DATA IN THIS EXERCISE:
-- -- --

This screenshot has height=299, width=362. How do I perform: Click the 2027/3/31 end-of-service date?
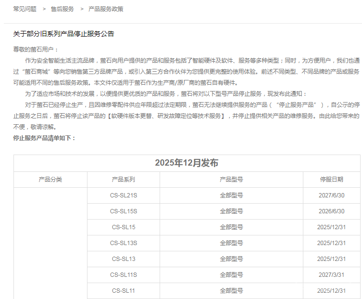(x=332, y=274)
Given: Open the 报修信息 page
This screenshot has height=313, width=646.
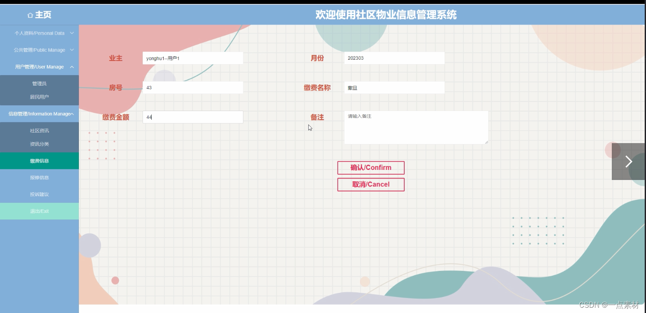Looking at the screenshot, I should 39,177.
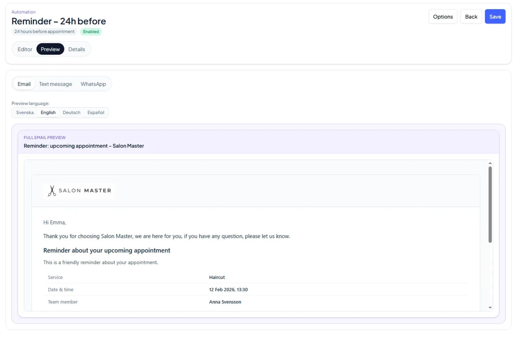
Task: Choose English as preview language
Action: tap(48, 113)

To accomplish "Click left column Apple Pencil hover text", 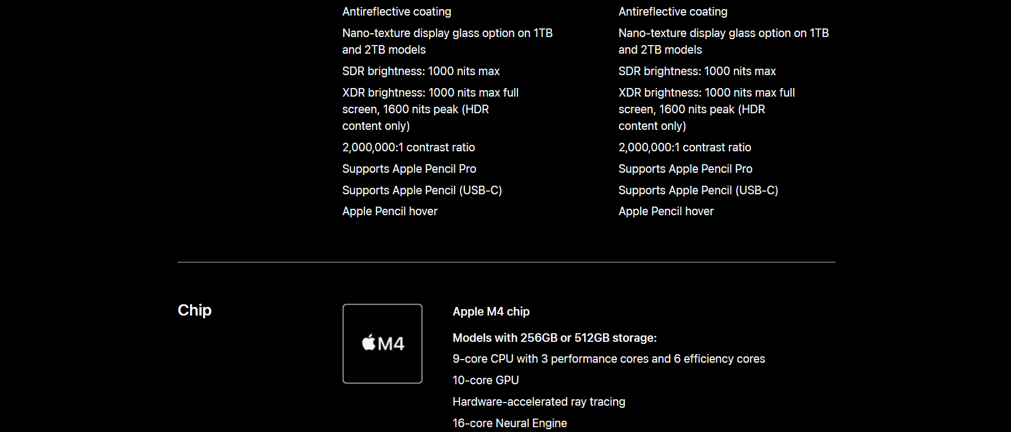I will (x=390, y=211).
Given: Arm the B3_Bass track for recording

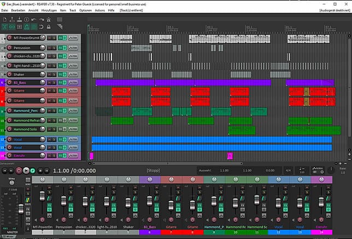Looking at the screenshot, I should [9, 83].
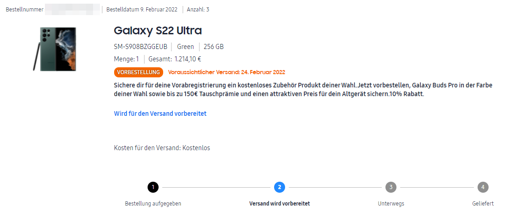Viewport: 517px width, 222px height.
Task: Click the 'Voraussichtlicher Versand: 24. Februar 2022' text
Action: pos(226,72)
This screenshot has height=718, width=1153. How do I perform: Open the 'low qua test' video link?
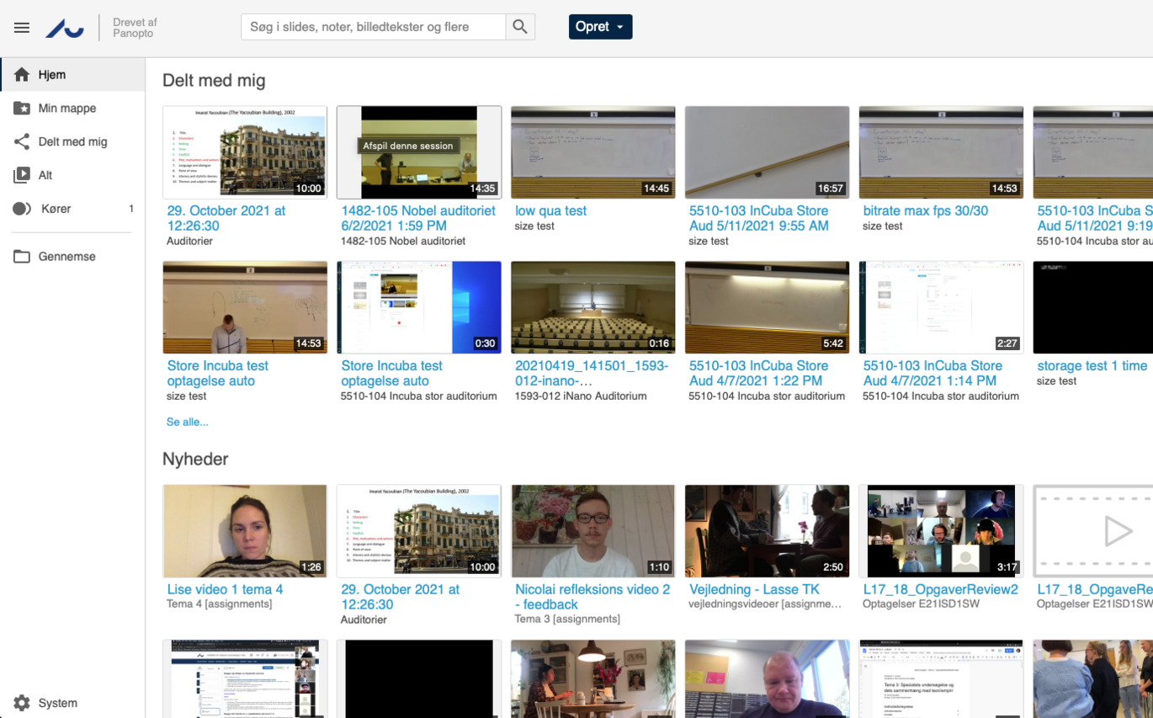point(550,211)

-- -- --

INSTRUCTIONS TO FOLLOW:
Without the pictures, repeat the line with "This screenshot has height=718, width=1153." and every line after it to the end of the listing, and nothing else.

OUTPUT FOR THIS EXERCISE:
This screenshot has height=718, width=1153. How do I perform: Open the 'low qua test' video link?
point(550,211)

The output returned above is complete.